Aux récitatifs parlés en allemand d’Emmanuel Schikaneder, Marie-Hélène Estienne a substitué des textes en français : la dramaturgie est d’une vivacité et d’une intelligence qui fait que l’on oublie ce qui a été coupé. D’autant que la partition joue elle aussi sa propre partie : le compositeur Franck Krawczyk aurait pu se contenter de réduire la partition d’orchestre au piano. Il a poussé plus loin le geste, en introduisant dans l’opéra d’autres morceaux de Mozart.
Ainsi après le fameux “Air de vengeance” de la Reine de la nuit ordonnant à sa fille Pamina de tuer Sarastro, suit habituellement une scène où Monostatos tente d’abuser d’elle en menaçant de la dénoncer.
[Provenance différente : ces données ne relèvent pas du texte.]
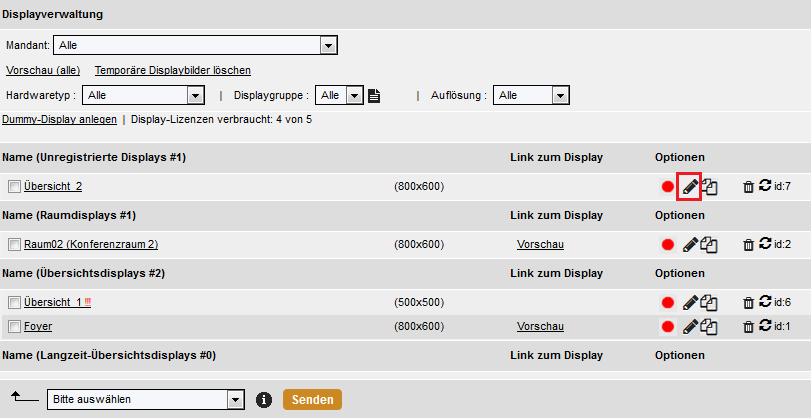Edit the Foyer display with pencil icon
Viewport: 811px width, 418px height.
(690, 326)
Ici, rien de tout cela. Pamina reste seule en proie au désarroi : on entend les sombres accents du début de la Fantaisie en ré mineur K.397. L’arrivée de Sarastro entonnant son grand air de pardon et d’amour universel (“In diesen heil’gen Hallen”) prend alors une dimension magnifique.
Autre exemple, cette fois dans le registre comique : la première apparition de Papagena en vieille femme, censée effrayer Papageno. Le récitatif a été quasi coupé mais Papagena le terrorise bien davantage en lui chantant le Lied castrateur Die Alte K. 517 (“La Vieille”), qui rappelle le bon vieux temps où les femmes portaient la culotte et les hommes les enfants ! Ces rajouts n’entravent pas la marche jubilatoire des tubes mozartiens et dieu sait si La Flûte en compte, de l’irrésistible “Der Vogelfänger bin ich ja !” de Papageno au célèbre “Der Holle Rache” supersonique de la Reine de la nuit.
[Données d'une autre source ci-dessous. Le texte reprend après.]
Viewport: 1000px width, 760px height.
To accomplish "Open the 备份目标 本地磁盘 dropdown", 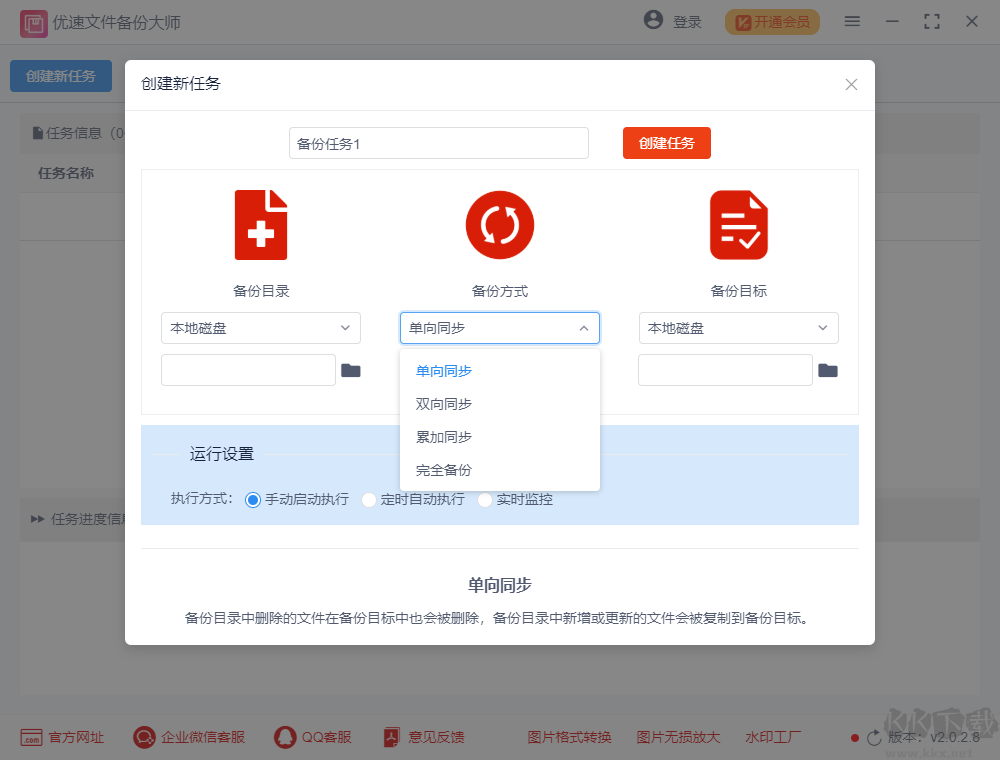I will point(738,328).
Cette partition amoureuse de l’opéra de Mozart, Peter Brook et son équipe l’ont donnée à de jeunes chanteurs ayant non seulement le potentiel vocal des rôles mais aussi celui de s’abandonner à la scène et au travail théâtral de Brook. Sur scène, le piano, qui remplace à la fois le chef et l’orchestre, doit guider, inciter, veiller aussi à ce que l’opéra ne reprenne pas ses sales manies d’opéra.
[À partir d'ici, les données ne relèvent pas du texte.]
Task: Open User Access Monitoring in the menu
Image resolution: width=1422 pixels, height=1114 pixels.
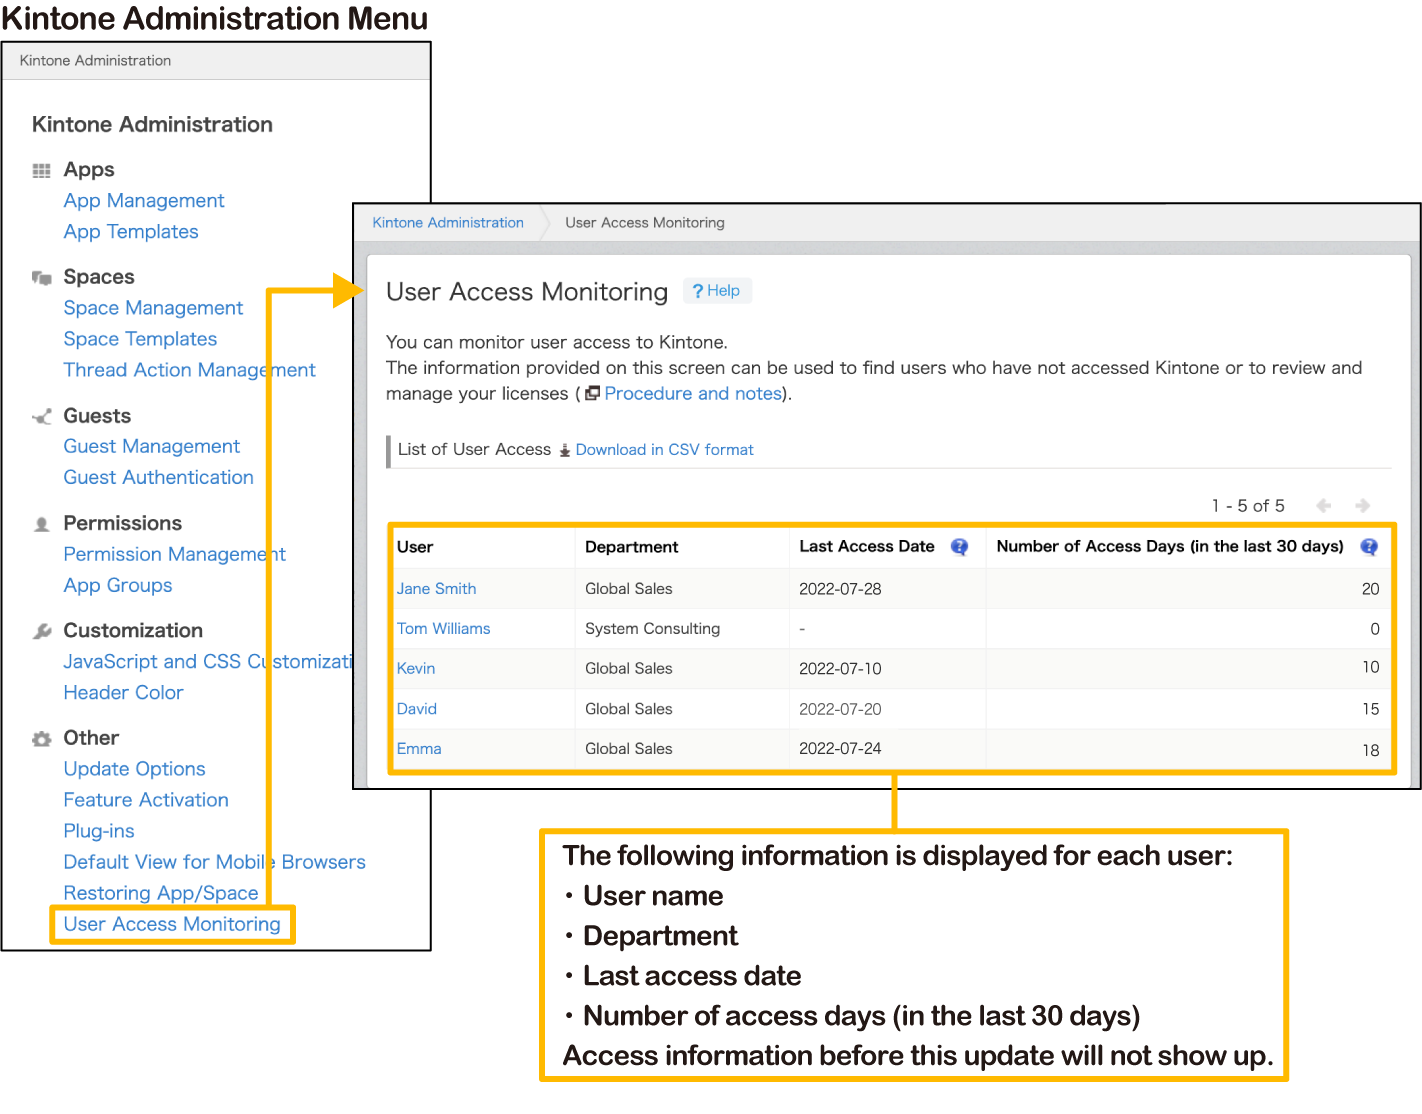Action: (172, 925)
Deux castings sont en alternance – chacun avec ses qualités et ses faiblesses – mais tous proposent, avec un angle de vue sensiblement différent, un parcours à la loyale. Plus qu’un conte pour enfants (incarné par des enfants), Brook a voulu restituer l’enfance du conte, l’enfance d’un temps d’avant l’opéra, un temps sur lequel le temps n’aurait pas de prise – le temps même de Mozart.
Une Flûte enchantée, d’après Mozart, librement adaptée par Peter Brook, Franck Krawczyk et Marie-Hélène Estienne. Avec Peter Brook (mise en scène), Franck Krawczyk, Matan Porat (piano).